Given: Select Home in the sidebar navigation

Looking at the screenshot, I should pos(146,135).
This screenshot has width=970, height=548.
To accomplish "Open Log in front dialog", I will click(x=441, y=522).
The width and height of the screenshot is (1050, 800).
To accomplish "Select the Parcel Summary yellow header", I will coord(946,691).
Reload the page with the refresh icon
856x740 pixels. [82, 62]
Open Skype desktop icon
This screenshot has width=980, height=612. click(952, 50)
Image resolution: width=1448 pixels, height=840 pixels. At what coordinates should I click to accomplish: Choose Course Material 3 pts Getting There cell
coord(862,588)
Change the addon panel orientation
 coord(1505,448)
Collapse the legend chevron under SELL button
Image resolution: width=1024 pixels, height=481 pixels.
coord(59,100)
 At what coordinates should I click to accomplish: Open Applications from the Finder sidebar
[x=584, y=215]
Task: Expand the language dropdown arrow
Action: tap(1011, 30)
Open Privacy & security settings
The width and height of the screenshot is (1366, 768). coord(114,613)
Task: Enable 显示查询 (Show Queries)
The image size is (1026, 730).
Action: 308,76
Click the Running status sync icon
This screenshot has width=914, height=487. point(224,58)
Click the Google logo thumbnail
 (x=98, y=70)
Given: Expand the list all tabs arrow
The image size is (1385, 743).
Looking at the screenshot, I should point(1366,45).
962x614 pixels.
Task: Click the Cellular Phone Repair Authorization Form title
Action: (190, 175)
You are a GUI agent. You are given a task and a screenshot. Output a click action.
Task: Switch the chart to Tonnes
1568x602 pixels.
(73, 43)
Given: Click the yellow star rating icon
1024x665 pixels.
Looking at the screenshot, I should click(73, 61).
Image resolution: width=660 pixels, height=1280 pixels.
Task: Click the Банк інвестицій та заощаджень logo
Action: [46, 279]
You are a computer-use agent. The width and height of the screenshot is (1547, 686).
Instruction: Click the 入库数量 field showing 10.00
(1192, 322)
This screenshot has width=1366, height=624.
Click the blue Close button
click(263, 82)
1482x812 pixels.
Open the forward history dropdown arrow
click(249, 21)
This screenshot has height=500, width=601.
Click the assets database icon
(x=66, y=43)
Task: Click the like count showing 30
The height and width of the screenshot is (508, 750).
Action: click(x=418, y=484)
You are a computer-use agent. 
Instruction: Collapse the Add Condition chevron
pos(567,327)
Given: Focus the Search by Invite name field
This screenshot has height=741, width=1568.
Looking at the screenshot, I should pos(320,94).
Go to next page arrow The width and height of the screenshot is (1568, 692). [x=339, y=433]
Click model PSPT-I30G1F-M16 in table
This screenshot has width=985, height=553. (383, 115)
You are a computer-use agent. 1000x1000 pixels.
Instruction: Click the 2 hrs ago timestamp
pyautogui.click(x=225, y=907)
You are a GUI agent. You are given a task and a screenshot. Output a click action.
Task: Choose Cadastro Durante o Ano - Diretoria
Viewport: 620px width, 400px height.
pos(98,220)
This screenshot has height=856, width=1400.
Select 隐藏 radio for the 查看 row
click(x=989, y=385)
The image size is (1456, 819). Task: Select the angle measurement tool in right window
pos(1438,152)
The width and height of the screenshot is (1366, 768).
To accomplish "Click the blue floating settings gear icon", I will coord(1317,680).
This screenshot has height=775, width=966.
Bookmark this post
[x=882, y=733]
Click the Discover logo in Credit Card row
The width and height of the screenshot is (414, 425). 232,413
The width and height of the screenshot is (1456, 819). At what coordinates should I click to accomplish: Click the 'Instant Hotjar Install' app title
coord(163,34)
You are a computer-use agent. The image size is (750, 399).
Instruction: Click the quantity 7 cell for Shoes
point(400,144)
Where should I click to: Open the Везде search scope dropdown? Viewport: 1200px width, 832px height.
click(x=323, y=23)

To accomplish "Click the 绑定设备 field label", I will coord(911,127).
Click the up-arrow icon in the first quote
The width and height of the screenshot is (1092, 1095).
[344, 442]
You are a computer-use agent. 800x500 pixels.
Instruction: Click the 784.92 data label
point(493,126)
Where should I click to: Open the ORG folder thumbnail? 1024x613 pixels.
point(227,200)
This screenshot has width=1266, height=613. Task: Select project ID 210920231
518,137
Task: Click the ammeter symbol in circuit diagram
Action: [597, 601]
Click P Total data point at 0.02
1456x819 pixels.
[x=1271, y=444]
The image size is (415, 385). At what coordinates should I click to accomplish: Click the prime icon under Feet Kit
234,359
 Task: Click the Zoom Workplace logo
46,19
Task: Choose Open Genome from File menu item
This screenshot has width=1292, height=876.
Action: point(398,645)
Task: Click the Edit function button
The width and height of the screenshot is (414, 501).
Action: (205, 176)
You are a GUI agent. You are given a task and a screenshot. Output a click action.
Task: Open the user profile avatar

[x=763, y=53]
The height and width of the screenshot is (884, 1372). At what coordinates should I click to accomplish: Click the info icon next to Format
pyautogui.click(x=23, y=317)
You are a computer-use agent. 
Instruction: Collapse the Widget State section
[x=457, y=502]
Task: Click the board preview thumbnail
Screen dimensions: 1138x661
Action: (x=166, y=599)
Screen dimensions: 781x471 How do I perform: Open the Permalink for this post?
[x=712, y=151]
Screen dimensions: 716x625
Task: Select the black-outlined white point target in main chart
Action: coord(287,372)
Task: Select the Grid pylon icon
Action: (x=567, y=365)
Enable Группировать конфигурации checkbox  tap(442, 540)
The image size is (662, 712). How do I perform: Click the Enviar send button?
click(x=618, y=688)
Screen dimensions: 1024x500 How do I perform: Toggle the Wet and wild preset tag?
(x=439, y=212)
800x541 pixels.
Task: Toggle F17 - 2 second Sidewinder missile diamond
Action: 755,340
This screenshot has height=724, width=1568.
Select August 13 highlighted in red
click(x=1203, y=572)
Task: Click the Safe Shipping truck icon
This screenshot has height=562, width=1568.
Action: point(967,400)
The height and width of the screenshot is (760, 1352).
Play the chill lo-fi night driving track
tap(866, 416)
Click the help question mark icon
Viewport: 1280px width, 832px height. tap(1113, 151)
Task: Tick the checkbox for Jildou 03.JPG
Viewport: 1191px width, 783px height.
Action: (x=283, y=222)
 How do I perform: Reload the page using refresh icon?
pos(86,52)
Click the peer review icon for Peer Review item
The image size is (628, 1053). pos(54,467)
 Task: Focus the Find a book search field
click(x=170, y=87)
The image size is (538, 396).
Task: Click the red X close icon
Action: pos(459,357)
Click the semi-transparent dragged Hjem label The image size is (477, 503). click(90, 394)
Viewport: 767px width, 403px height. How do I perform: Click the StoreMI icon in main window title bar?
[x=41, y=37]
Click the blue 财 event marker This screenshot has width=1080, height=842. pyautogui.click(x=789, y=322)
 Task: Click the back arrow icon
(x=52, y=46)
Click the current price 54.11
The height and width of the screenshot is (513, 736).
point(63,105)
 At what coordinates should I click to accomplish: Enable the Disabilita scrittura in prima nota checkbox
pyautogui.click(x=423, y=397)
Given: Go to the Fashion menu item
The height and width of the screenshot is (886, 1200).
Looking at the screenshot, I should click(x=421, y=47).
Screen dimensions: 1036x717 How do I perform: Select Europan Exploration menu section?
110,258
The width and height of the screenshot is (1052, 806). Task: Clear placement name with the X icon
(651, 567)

▶ _TASK DIRECTIONS_:
Each record is to be retyped exactly as written.

▶ _RESULT OF THE EXERCISE_:
Given: Select Home in the sidebar navigation

Looking at the screenshot, I should pos(146,135).
This screenshot has width=970, height=548.
To accomplish "Open Log in front dialog", I will click(x=441, y=522).
The width and height of the screenshot is (1050, 800).
To accomplish "Select the Parcel Summary yellow header", I will coord(946,691).
Reload the page with the refresh icon
856x740 pixels. [82, 62]
Open Skype desktop icon
This screenshot has width=980, height=612. click(952, 50)
Image resolution: width=1448 pixels, height=840 pixels. At what coordinates should I click to accomplish: Choose Course Material 3 pts Getting There cell
coord(862,588)
Change the addon panel orientation
 coord(1505,448)
Collapse the legend chevron under SELL button
Image resolution: width=1024 pixels, height=481 pixels.
coord(59,100)
 At what coordinates should I click to accomplish: Open Applications from the Finder sidebar
[x=584, y=215]
Task: Expand the language dropdown arrow
Action: tap(1011, 30)
Open Privacy & security settings
The width and height of the screenshot is (1366, 768). coord(114,613)
Task: Enable 显示查询 (Show Queries)
The image size is (1026, 730).
Action: 308,76
Click the Running status sync icon
This screenshot has width=914, height=487. point(224,58)
Click the Google logo thumbnail
 (x=98, y=70)
Given: Expand the list all tabs arrow
The image size is (1385, 743).
Looking at the screenshot, I should point(1366,45).
962x614 pixels.
Task: Click the Cellular Phone Repair Authorization Form title
Action: (190, 175)
You are a GUI agent. You are given a task and a screenshot. Output a click action.
Task: Switch the chart to Tonnes
1568x602 pixels.
(73, 43)
Given: Click the yellow star rating icon
1024x665 pixels.
Looking at the screenshot, I should click(73, 61).
Image resolution: width=660 pixels, height=1280 pixels.
Task: Click the Банк інвестицій та заощаджень logo
Action: [46, 279]
You are a computer-use agent. The width and height of the screenshot is (1547, 686).
Instruction: Click the 入库数量 field showing 10.00
(1192, 322)
This screenshot has width=1366, height=624.
Click the blue Close button
click(263, 82)
1482x812 pixels.
Open the forward history dropdown arrow
click(249, 21)
This screenshot has height=500, width=601.
Click the assets database icon
(x=66, y=43)
Task: Click the like count showing 30
The height and width of the screenshot is (508, 750).
Action: click(x=418, y=484)
You are a computer-use agent. 
Instruction: Collapse the Add Condition chevron
pos(567,327)
Given: Focus the Search by Invite name field
This screenshot has height=741, width=1568.
Looking at the screenshot, I should pos(320,94).
Go to next page arrow The width and height of the screenshot is (1568, 692). [x=339, y=433]
Click model PSPT-I30G1F-M16 in table
This screenshot has width=985, height=553. (383, 115)
You are a computer-use agent. 1000x1000 pixels.
Instruction: Click the 2 hrs ago timestamp
pyautogui.click(x=225, y=907)
You are a GUI agent. You are given a task and a screenshot. Output a click action.
Task: Choose Cadastro Durante o Ano - Diretoria
Viewport: 620px width, 400px height.
pos(98,220)
This screenshot has height=856, width=1400.
Select 隐藏 radio for the 查看 row
click(x=989, y=385)
The image size is (1456, 819). Task: Select the angle measurement tool in right window
pos(1438,152)
The width and height of the screenshot is (1366, 768).
To accomplish "Click the blue floating settings gear icon", I will coord(1317,680).
This screenshot has height=775, width=966.
Bookmark this post
[x=882, y=733]
Click the Discover logo in Credit Card row
The width and height of the screenshot is (414, 425). 232,413
The width and height of the screenshot is (1456, 819). At what coordinates should I click to accomplish: Click the 'Instant Hotjar Install' app title
coord(163,34)
You are a computer-use agent. The image size is (750, 399).
Instruction: Click the quantity 7 cell for Shoes
point(400,144)
Where should I click to: Open the Везде search scope dropdown? Viewport: 1200px width, 832px height.
click(x=323, y=23)

To accomplish "Click the 绑定设备 field label", I will coord(911,127).
Click the up-arrow icon in the first quote
The width and height of the screenshot is (1092, 1095).
[344, 442]
You are a computer-use agent. 800x500 pixels.
Instruction: Click the 784.92 data label
point(493,126)
Where should I click to: Open the ORG folder thumbnail? 1024x613 pixels.
point(227,200)
This screenshot has width=1266, height=613. Task: Select project ID 210920231
518,137
Task: Click the ammeter symbol in circuit diagram
Action: [597, 601]
Click P Total data point at 0.02
1456x819 pixels.
[x=1271, y=444]
The image size is (415, 385). At what coordinates should I click to accomplish: Click the prime icon under Feet Kit
234,359
 Task: Click the Zoom Workplace logo
46,19
Task: Choose Open Genome from File menu item
This screenshot has width=1292, height=876.
Action: point(398,645)
Task: Click the Edit function button
The width and height of the screenshot is (414, 501).
Action: (205, 176)
You are a GUI agent. You are given a task and a screenshot. Output a click action.
Task: Open the user profile avatar

[x=763, y=53]
The height and width of the screenshot is (884, 1372). At what coordinates should I click to accomplish: Click the info icon next to Format
pyautogui.click(x=23, y=317)
You are a computer-use agent. 
Instruction: Collapse the Widget State section
[x=457, y=502]
Task: Click the board preview thumbnail
Screen dimensions: 1138x661
Action: (x=166, y=599)
Screen dimensions: 781x471 How do I perform: Open the Permalink for this post?
[x=712, y=151]
Screen dimensions: 716x625
Task: Select the black-outlined white point target in main chart
Action: coord(287,372)
Task: Select the Grid pylon icon
Action: (x=567, y=365)
Enable Группировать конфигурации checkbox  tap(442, 540)
The image size is (662, 712). How do I perform: Click the Enviar send button?
click(x=618, y=688)
Screen dimensions: 1024x500 How do I perform: Toggle the Wet and wild preset tag?
(x=439, y=212)
800x541 pixels.
Task: Toggle F17 - 2 second Sidewinder missile diamond
Action: 755,340
This screenshot has height=724, width=1568.
Select August 13 highlighted in red
click(x=1203, y=572)
Task: Click the Safe Shipping truck icon
This screenshot has height=562, width=1568.
Action: point(967,400)
The height and width of the screenshot is (760, 1352).
Play the chill lo-fi night driving track
tap(866, 416)
Click the help question mark icon
Viewport: 1280px width, 832px height. tap(1113, 151)
Task: Tick the checkbox for Jildou 03.JPG
Viewport: 1191px width, 783px height.
Action: (x=283, y=222)
 How do I perform: Reload the page using refresh icon?
pos(86,52)
Click the peer review icon for Peer Review item
The image size is (628, 1053). pos(54,467)
 Task: Focus the Find a book search field
click(x=170, y=87)
The image size is (538, 396).
Task: Click the red X close icon
Action: pos(459,357)
Click the semi-transparent dragged Hjem label The image size is (477, 503). click(90, 394)
Viewport: 767px width, 403px height. How do I perform: Click the StoreMI icon in main window title bar?
[x=41, y=37]
Click the blue 财 event marker This screenshot has width=1080, height=842. pyautogui.click(x=789, y=322)
 Task: Click the back arrow icon
(x=52, y=46)
Click the current price 54.11
The height and width of the screenshot is (513, 736).
point(63,105)
 At what coordinates should I click to accomplish: Enable the Disabilita scrittura in prima nota checkbox
pyautogui.click(x=423, y=397)
Given: Go to the Fashion menu item
The height and width of the screenshot is (886, 1200).
Looking at the screenshot, I should click(x=421, y=47).
Screen dimensions: 1036x717 How do I perform: Select Europan Exploration menu section?
110,258
The width and height of the screenshot is (1052, 806). Task: Clear placement name with the X icon
(651, 567)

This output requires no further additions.